Using FastCGI

jonc has asked for the wisdom of the Perl Monks concerning the following question:

Hello Monks,

I have a very slow search engine made with a CGI script, and it has been suggested to use FastCGI. I am just wondering if where you put the while loop matters, and if there is a better way/other options.

I have looked at mod_perl, but can't put anything on the server, so it won't do. Not sure if Plack is a better option.

Also, would it matter using readdir or File::Find with speed? Would it be faster to use one file which includes all of the files being looped through??
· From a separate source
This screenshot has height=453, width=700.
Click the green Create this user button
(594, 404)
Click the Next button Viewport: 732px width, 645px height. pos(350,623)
Here is the important code (I think):

#!/usr/bin/perl -wT
#What is the T for in -wT?
use strict;
use CGI qw(:standard);
use FCGI;
use File::Find;
require '/Users/jon/Desktop/stanford-postagger-full-2011-04-20/verbTen
+seChanger.pl';


#my $search_key = param('query');
my $search_key = "move";

# --- Different forms of the Searchword --- #
my @temp_changeverbforms = map changeVerbForm( $search_key, 0, $_ ), 1
+..4;
my @verbforms;
push (@verbforms, $search_key); # Watch extra for loop
foreach my $temp_changeverbforms (@temp_changeverbforms)
    {
    push (@verbforms, $temp_changeverbforms) unless ($temp_changeverbf
+orms eq "");
    }

#my $c_verb = param('verb_only'); my $c_enabling = param('enabling'); 
+my $c_subject = param('subject');
#my $c_object = param('object'); my $c_prep = param('prep'); my $c_adj
+ = param('adjective');
#my $c_modnoun = param('modnoun');


my $category_id;

# --- Variables for required info from parser --- #

my $chapternumber; my $sentencenumber; my $sentence;
my $grammar_relation; my $argument1; my $argument2;

my @all_matches; ## RESULTS OF SEARCH

#if ($c_verb eq 'on')
#    {
#    if ($c_enabling eq 'on')
#        {$category_id = 'xcomp';}
#    elsif ($c_subject eq 'on')
#        {$category_id = 'subj';}
#    elsif ($c_object eq 'on')
#        {$category_id = 'obj';}
#    elsif ($c_prep eq 'on')
#        {$category_id = 'prep';}
$category_id = 'subj';



# --Files -- #
#To change, keep curly at beginning, comment File::Find ,) at end, unc
+omment open
    
## readdir ##    ##or  glob ##  ##or  File::Find ##
my $dir = '/Users/jon/Desktop/stanford-postagger-full-2011-04-20/';
opendir(my $dh, $dir) or die $!; # Use a lexical directory handle.
my @files = 
    grep { -f } #Just to check if file
    map  { "$dir/$_" } #Just to check if file
    grep { /^parsed.*\.txt$/ } #if parsed text
    readdir($dh);


 ################    FCGI attempt    ####################
while (FCGI::accept >= 0 ) {


for my $file (@files)
        {
        open(my $parse_corpus, '<', "$file") or die $!;
        my @entirechapter = <$parse_corpus>;
        
        my $entirechapter = join ('', @entirechapter); ##Flatten file 
+(make one big string)
        
        #To get each sent. and info in one string:
        my @sentblocks = split (/Parsing\s/, $entirechapter); ##Remove
+ "Parsing" which is on the line of the chptnumber
        
        $chapternumber = $1 if ($sentblocks[1] =~ /file:\s(\S+)\.txt/)
+;
        
        foreach my $sentblock (@sentblocks)
            {
            foreach my $verbform (@verbforms)
                {    
                ##blah blah regex's, conditions, subroutine
## output ##
print header();
print start_html();

##blah blah

    #print statements
    
    
    } #End of file loop Could be moved up for speed?
       
print "</ol><br>";
print end_html();
} ##END of FCGI while loop!
[download]

p.s. The while loop is after I get all the files I want to loop through.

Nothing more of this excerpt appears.